8. Решающее значение этих различных интеллектуальных мотивов могло бы быть, сверх того, сильно подкреплено, если бы характер этого трактата позволил мне в достаточной мере указать непреодолимое влияние важных социальных потребностей, которые я надлежащим образом рассмотрел в моем вышеупомянутом сочинении. Можно, таким образом, вполне доказать, насколько теологический дух должен был долгое время быть необходимым, в особенности для сочетания моральных и политических идей еще в более сильной степени, чем для всяких других сочетаний идей, как в силу их большей сложности, так и потому, что соответственные явления, первоначально очень слабо выраженные, смогли приобрести заметное развитие лишь после чрезвычайно продолжительного роста цивилизации. Странной непоследовательностью, едва объяснимой бессознательной критической тенденцией нашего времени, является стремление признавать, что древние не могли рассуждать о простейших предметах иначе, как в теологическом духе, и в то же время отрицать, в особенности у политеистов, наличность настоятельной потребности в аналогичном образе мышления в области социальных вопросов. Но нужно, кроме того, понять, хотя я не могу установить этого здесь, что эта первоначальная философия была не менее необходимой как для предварительного развития нашей общественности, так и для подъема наших умственных сил, либо с целью примитивного построения известных общих доктрин, без которых социальная связь не могла бы приобрести ни обширности, ни постоянства, либо для само собой осуществляемого создания единственно мыслимого тогда духовного авторитета.

 

II. Метафизическая или абстрактная стадия

 

9. Как ни кратки должны быть здесь общие объяснения о временном характере и подготовительном назначении единственной философии, действительно соответствующей младенческому состоянию человечества, — они могут легко дать понять, что этот первоначальный образ мышления резко отличается во всех отношениях от того направления ума, которое, как мы увидим, отвечает зрелому состоянию человеческой мысли и что это различие слишком глубоко для того, чтобы постепенный переход от одного метода к другому мог впервые совершиться, как у индивида, так и у целого рода, без возрастающей помощи посредствующей философии, по существу ограниченной этой временной функцией. Таково специальное участие собственно метафизической стадии в основной эволюции нашего ума, который, не терпя резких изменений, может таким образом подниматься почти незаметно от чисто теологического до открыто позитивного состояния, хотя это двусмысленное положение по существу приближается гораздо более к первому, чем ко второму.

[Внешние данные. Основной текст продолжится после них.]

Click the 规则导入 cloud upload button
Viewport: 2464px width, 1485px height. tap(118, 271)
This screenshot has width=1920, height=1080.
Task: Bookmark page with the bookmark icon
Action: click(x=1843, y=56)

Господствующие умозрения сохранили на этой стадии существенный характер направления, свойственного абсолютным знаниям, только выводы подвергаются здесь значительному преобразованию, способному более облегчить развитие положительных понятий.

В самом деле, метафизика пытается, как и теология, объяснять внутреннюю природу существ, начало и назначение всех вещей, основной способ образования всех явлений, но вместо того, чтобы прибегать к помощи сверхъестественных факторов, она их все более и более заменяет сущностями (entités) или олицетворенными абстракциями, поистине характерное для нее употребление которых позволяло часто называть ее именем онтологии. Теперь очень легко наблюдать это способ философствования, который, оставаясь еще преобладающим в области наиболее сложных явлений, дает ежедневно, даже в наиболее простых и наименее отсталых теориях, столько заметных следов его долгого господства.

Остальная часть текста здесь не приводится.